# [Selected extract]
○ ○ ○ ○ ○

As a precaution, update your resume and start putting out applications. You want to be in a strong position regardless of the outcome.

Then:

Document every last bit of hostility with an email trail. Here's a point by point way of doing this

*He held a presentation about code review practices, where he said that you should not argue about the requests on your code, because it will "ruin your reputation", even if another senior said that discussing code changes is the whole point of code review. (This came after I asked why should I implement the change he requested. I genuinely did not understand, because to me my code seemed good, but I thought I missed out on something.)

"Dear Senior, I have a question about your presentation. You mentioned that we should not argue requests on code, as it could damage our reputation. Does this include asking questions when you are unsure of how the changes will be improvements?"

*He actively reviews my draft PRs which have the "Do not review" tag and points out things that are not done yet (comments, unused variables, unoptimized code).

"Dear senior, I noticed that you reviewed my draft before it was ready for release/publication. I had it tagged as "do not review", is all code part of the review process now, even unfinished drafts? Please clarify.

○ ○ ○ ○ ○

# [Instructions]
1. From the workplace advice above, extract the passage starting at "As a precaution, update" and ending at "out on something.)", word for word.
2. What does the workplace advice above recommend doing as a precaution?

# [Given information]
○ ○ ○ ○ ○

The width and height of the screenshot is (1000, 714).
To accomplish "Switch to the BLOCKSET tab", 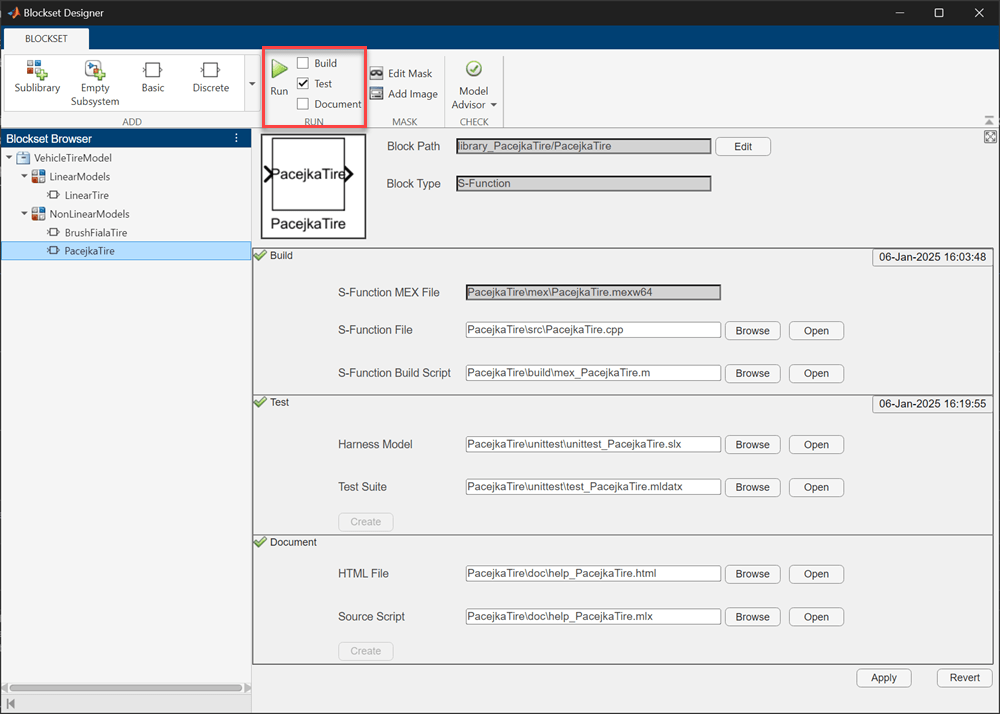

○ ○ ○ ○ ○

# [Solution set]
1.
As a precaution, update your resume and start putting out applications. You want to be in a strong position regardless of the outcome.

Then:

Document every last bit of hostility with an email trail. Here's a point by point way of doing this

*He held a presentation about code review practices, where he said that you should not argue about the requests on your code, because it will "ruin your reputation", even if another senior said that discussing code changes is the whole point of code review. (This came after I asked why should I implement the change he requested. I genuinely did not understand, because to me my code seemed good, but I thought I missed out on something.)

2. Update your resume and start putting out applications.